Source Code

Skill Reviewer

Audit agent skills (SKILL.md files) for quality, correctness, and completeness. Provides a structured review framework with scoring rubric, defect checklists, and improvement recommendations.

When to Use

Reviewing a skill before publishing to the registry
Evaluating a skill you downloaded from the registry
Auditing your own skills for quality improvements
Comparing skills in the same category
Deciding whether a skill is worth installing

Review Process

Step 1: Structural Check

Verify the skill has the required structure.
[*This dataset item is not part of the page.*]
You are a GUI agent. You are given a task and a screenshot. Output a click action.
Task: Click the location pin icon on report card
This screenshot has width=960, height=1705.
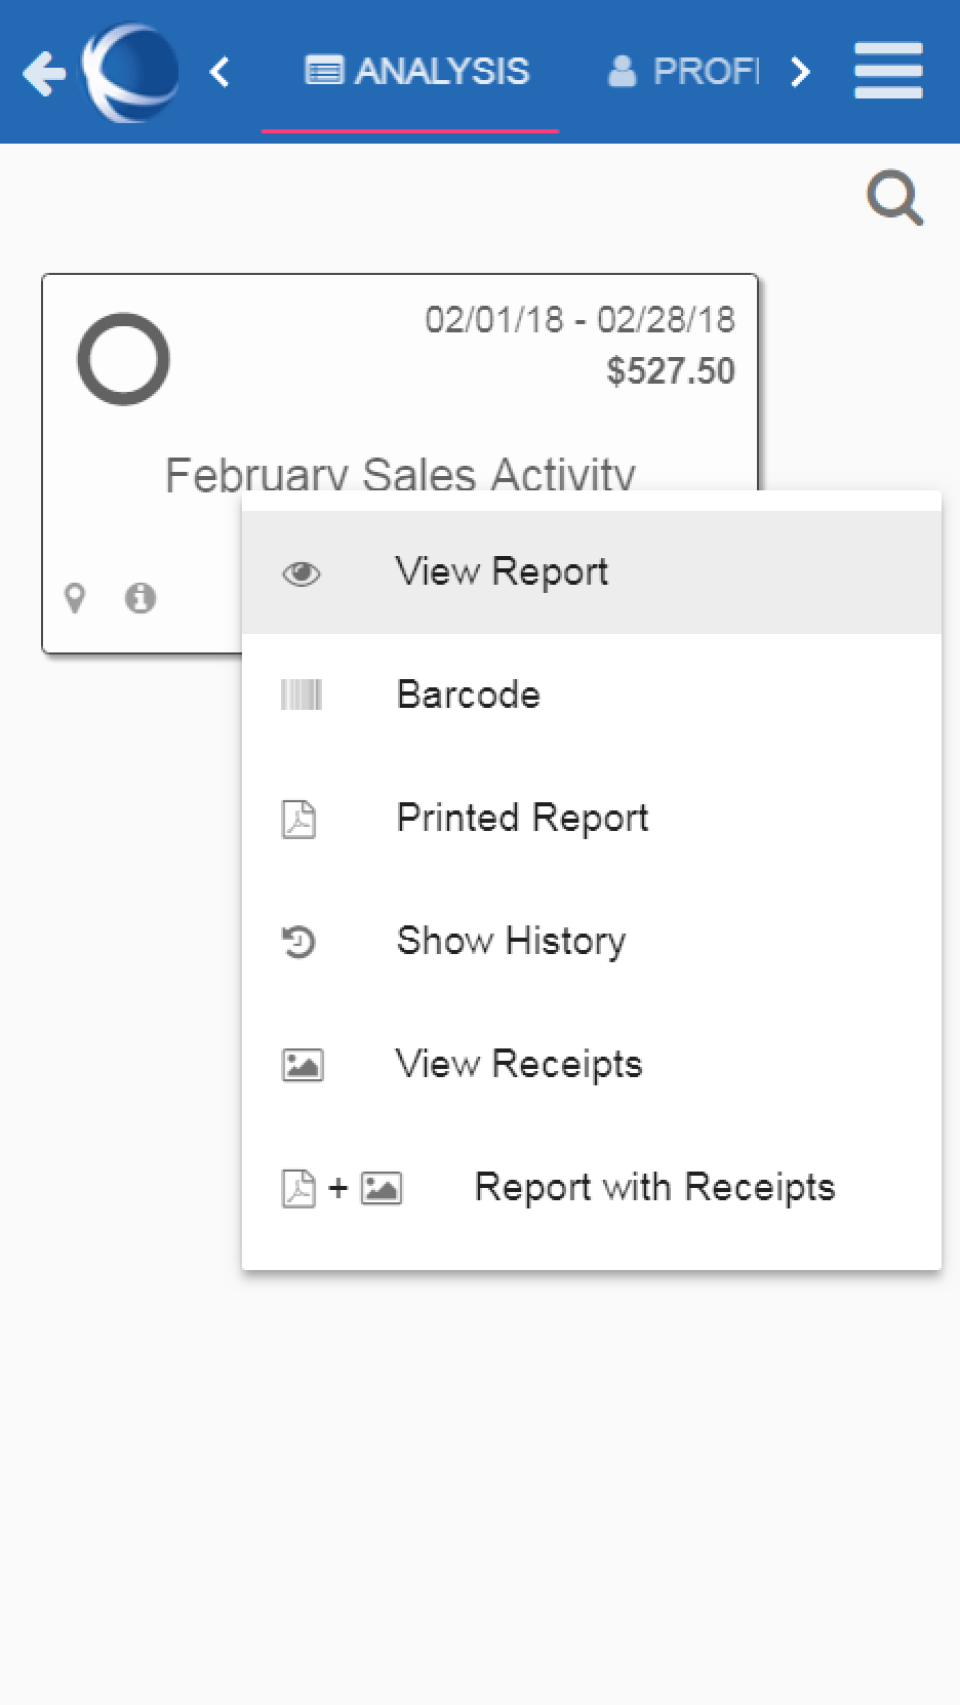(x=75, y=598)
Read the file and check each item:

STRUCTURAL CHECKLIST:
[ ] Valid YAML frontmatter (opens and closes with ---)
[ ] `name` field present and is a valid slug (lowercase, hyphenated)
[ ] `description` field present and non-empty
[ ] `metadata` field present with valid JSON
[ ] `metadata.clawdbot.emoji` is a single emoji
[ ] `metadata.clawdbot.requires.anyBins` lists real CLI tools
[ ] Title heading (# Title) immediately after frontmatter
[ ] Summary paragraph after title
[ ] "When to Use" section present
[ ] At least 3 main content sections
[ ] "Tips" section present at the end

Step 2: Frontmatter Quality

Description field audit

The description is the most impactful field. Evaluate it against these criteria:

DESCRIPTION SCORING:

[2] Starts with what the skill does (active verb)
    GOOD: "Write Makefiles for any project type."
    BAD:  "This skill covers Makefiles."
    BAD:  "A comprehensive guide to Make."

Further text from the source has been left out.